TREGUE NECESSITATE…! POST SCRIPTUM 23 AGOSTO 2019

TREGUE NECESSITATE…! POST SCRIPTUM 23 AGOSTO 2019

23 Agosto 2019 0 Di Norberto Vitale

Con la sua lettera aperta al sindaco di Avellino, Luca Cipriano si smarca dalla condizione dello sconfitto che per molte settimane denunciava la vittoria dei poteri forti che avevano affidato a Gianluca Festa il ruolo di accattivante venditore di elisir mentre loro avrebbero potuto comodamente affondare le mani sulla città. Al complotto si sarebbe aggiunta anche la città plebea dei quartieri popolari, facilmente addomesticabile, che con il suo voto aveva assestato un calcio negli stinchi della città benpensante delle professioni, dei pensanti e pensosi salotti. Gli ottimati sconfitti dai barbari, per tornare a quanto ha scritto Galli della Loggia sulla più generale attualità politica nazionale.

Inutile tornare su questa fragilissima narrazione di comodo, prendiamo piuttosto atto e chiudiamola qui che c’è stata almeno formalmente la elaborazione e il superamento del lutto elettorale. Cipriano offre a Festa la disponibilità al dialogo sulle soluzioni ai problemi della città che si è appena incamminata sul percorso del rientro dal deficit. Uscirne è un obiettivo comune e sarà meno complicato raggiungerlo se restando ognuno dove è stato collocato dagli elettori evitiamo prove muscolari, insulti e aggressioni. Come si fa a non essere d’accordo, a non condividere il richiamo al dovere di contribuire ad una concezione diversa dell’impegno pubblico? Infatti il sindaco non ha potuto che apprezzare e a sua volta ha rilanciato la sua disponibilità all’ascolto e al confronto confermando però che la sua bussola resta la sua maggioranza e il programma presentato agli avellinesi.

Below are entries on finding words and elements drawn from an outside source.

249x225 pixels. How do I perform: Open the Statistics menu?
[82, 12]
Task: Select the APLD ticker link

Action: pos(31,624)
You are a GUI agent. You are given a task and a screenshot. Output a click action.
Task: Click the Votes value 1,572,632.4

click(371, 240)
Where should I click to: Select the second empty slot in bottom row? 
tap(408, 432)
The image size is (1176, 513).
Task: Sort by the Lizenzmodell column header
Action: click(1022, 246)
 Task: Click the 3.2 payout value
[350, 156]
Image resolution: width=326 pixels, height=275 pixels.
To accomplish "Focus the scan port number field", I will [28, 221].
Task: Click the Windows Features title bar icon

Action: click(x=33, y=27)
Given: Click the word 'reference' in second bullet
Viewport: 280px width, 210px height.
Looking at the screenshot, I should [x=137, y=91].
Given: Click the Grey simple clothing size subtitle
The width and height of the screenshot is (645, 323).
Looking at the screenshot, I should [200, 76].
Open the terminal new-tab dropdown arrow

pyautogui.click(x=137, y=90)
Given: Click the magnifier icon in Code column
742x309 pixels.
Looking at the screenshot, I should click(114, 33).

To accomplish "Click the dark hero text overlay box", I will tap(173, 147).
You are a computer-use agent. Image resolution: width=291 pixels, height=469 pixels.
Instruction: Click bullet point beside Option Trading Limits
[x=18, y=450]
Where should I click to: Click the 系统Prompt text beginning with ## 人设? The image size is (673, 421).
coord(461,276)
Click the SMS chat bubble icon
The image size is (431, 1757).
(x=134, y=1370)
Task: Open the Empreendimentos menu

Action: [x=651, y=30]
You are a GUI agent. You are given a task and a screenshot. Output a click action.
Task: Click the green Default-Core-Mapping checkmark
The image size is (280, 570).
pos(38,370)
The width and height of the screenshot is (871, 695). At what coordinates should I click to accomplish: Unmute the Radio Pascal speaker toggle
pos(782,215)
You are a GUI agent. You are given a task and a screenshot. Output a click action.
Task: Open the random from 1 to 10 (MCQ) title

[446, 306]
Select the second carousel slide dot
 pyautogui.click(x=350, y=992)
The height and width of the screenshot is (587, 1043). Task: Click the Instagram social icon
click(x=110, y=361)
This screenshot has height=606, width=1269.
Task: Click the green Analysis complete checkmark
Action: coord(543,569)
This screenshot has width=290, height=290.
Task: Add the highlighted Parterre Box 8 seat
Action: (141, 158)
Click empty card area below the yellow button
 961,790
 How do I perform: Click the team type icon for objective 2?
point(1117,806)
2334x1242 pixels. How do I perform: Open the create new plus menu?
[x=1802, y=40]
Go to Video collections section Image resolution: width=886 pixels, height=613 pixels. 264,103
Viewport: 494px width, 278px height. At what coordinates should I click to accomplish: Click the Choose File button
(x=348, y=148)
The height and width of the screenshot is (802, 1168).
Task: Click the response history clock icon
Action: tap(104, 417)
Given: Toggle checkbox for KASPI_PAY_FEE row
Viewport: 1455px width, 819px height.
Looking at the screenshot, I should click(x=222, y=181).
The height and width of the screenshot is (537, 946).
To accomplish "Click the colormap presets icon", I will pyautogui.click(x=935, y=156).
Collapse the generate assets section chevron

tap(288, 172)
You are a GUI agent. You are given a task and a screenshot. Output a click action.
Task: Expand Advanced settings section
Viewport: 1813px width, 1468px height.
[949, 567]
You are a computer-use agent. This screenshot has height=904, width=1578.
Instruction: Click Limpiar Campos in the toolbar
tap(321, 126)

Detto questo non si può non osservare che l’iniziativa di Cipriano è un atto politico necessitato: quella che veniva annunciata come una opposizione anche visibilmente compatta e strutturata guidata da Cipriano, in consiglio comunale è sparpagliata in quattro distinti mini gruppi mentre dall’altra parte c’è una maggioranza coesa e determinata che sembra immune da spifferi e divisioni. La scelta di ricorrere ad una lettera aperta da un lato certifica che quella alleanza elettorale, a cui nella lettera non si fa alcun cenno, si è sciolta la sera del 9 giugno e dall’altro la legittima aspirazione di Cipriano a conquistare uno spazio meno scomodo dell’angolo.